▶ Activity
List all lines of the data that include the string "computer".

[Stored data entries]
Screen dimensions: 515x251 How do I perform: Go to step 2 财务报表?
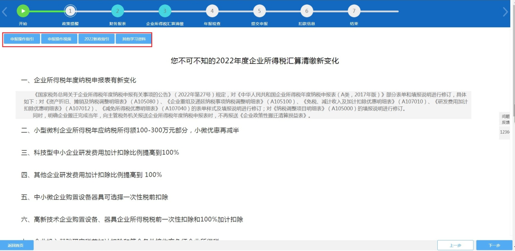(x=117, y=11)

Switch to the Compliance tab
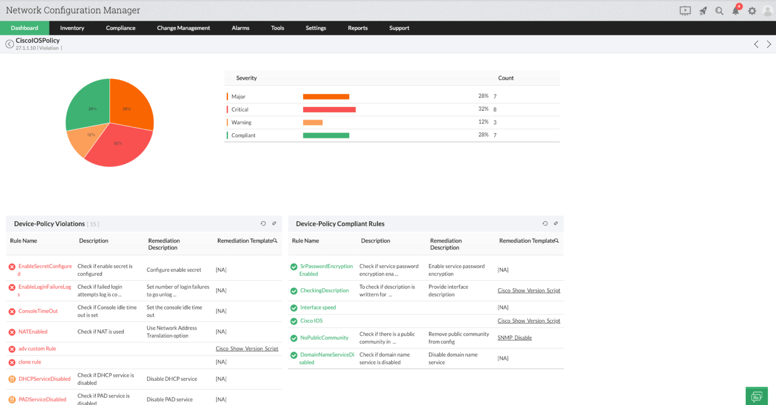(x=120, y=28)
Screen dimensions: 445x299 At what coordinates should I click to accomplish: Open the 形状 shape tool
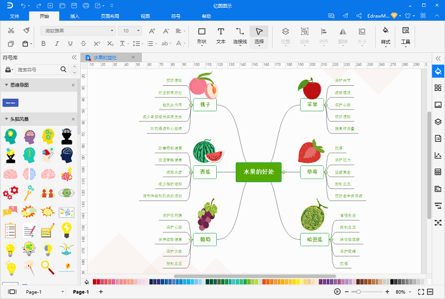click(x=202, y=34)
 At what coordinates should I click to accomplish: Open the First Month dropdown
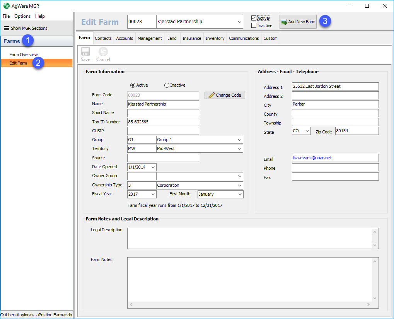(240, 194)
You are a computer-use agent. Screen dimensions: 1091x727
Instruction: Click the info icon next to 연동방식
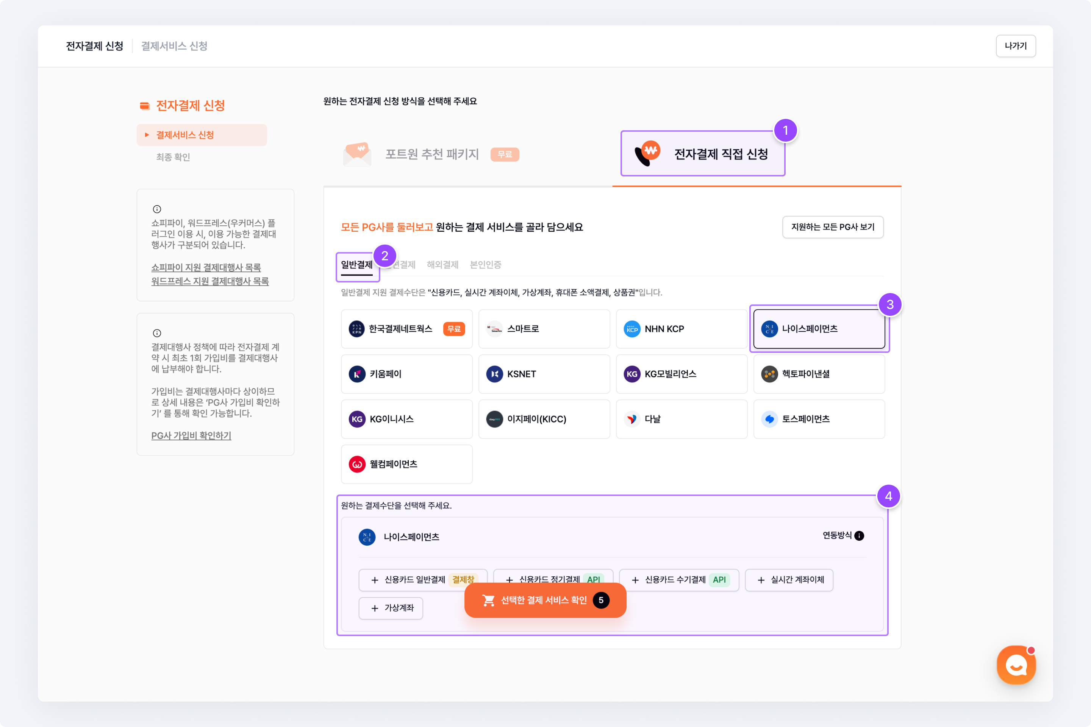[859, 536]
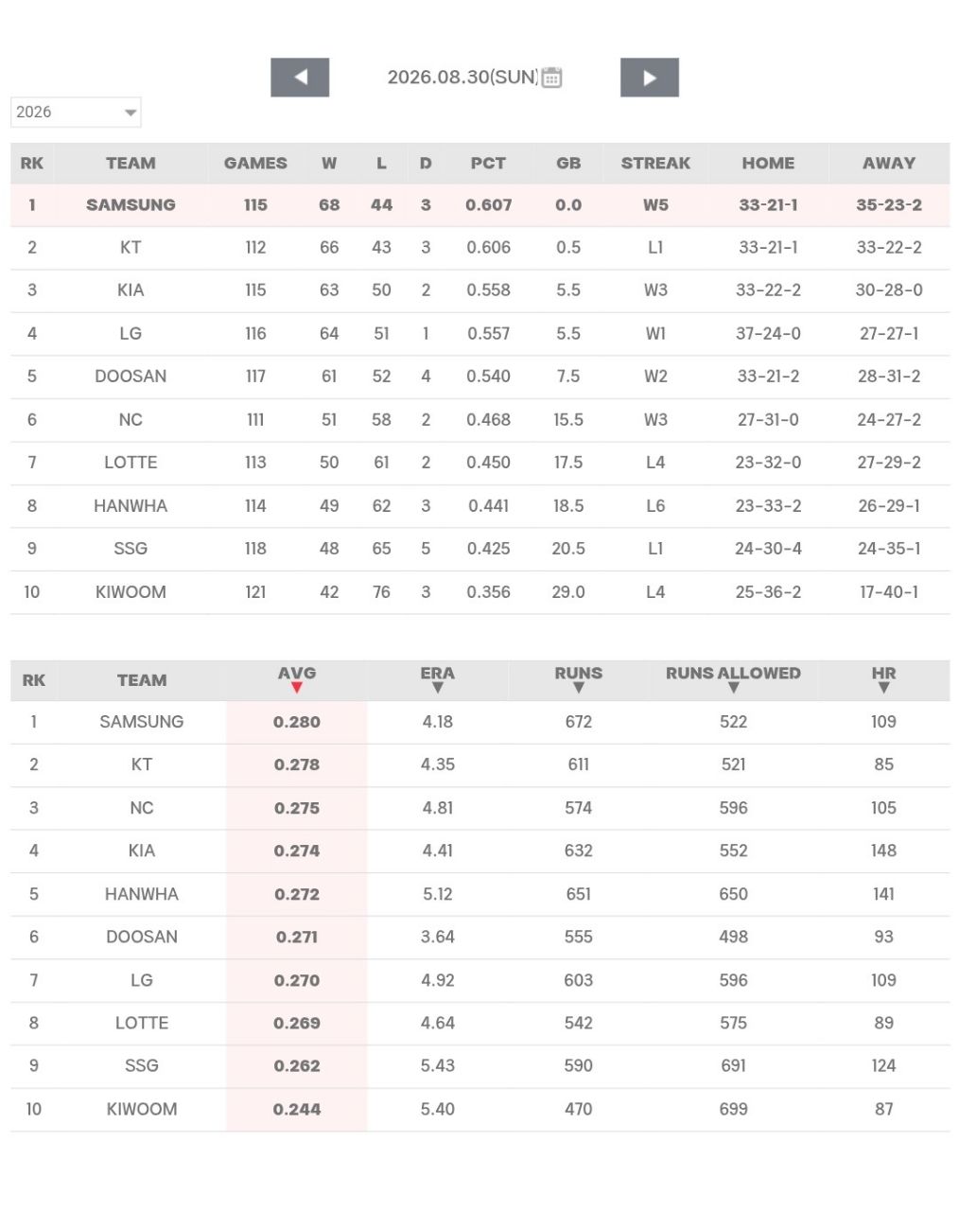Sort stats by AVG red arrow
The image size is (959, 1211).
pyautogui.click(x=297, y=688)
...
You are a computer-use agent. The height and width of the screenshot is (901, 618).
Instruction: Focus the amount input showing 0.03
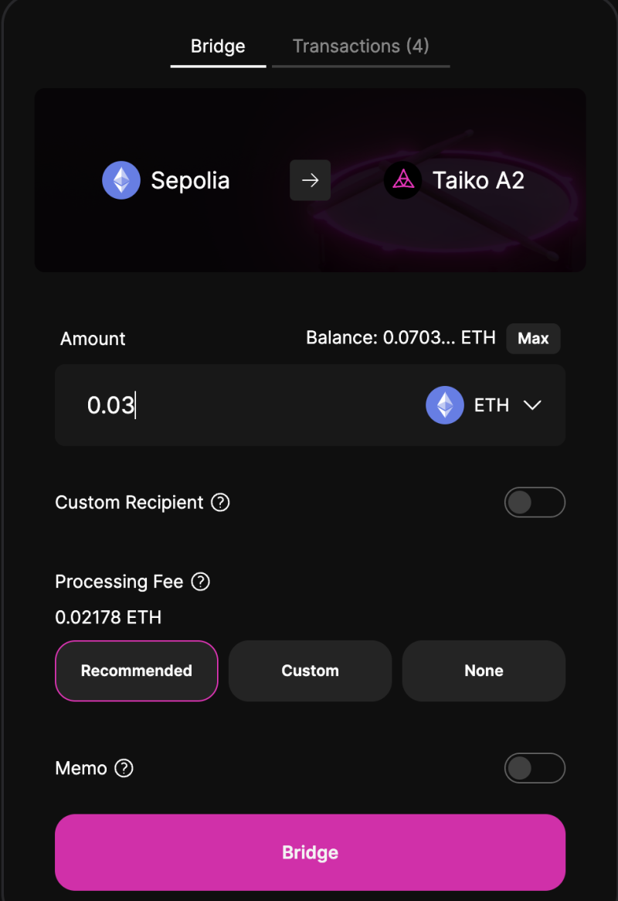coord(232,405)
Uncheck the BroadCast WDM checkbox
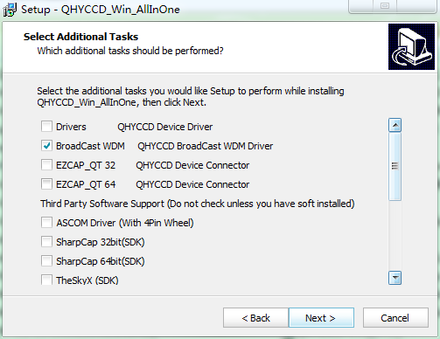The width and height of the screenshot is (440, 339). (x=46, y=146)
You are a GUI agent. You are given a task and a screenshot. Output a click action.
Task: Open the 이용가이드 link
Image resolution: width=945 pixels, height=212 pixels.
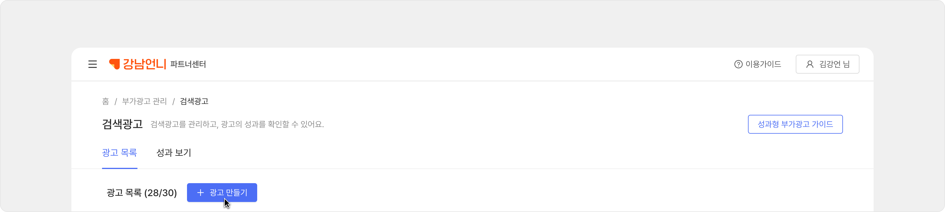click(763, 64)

▶ Task response
You are a computer-use agent. Screen dimensions: 1091x727
You are a computer-use agent. The height and width of the screenshot is (901, 618).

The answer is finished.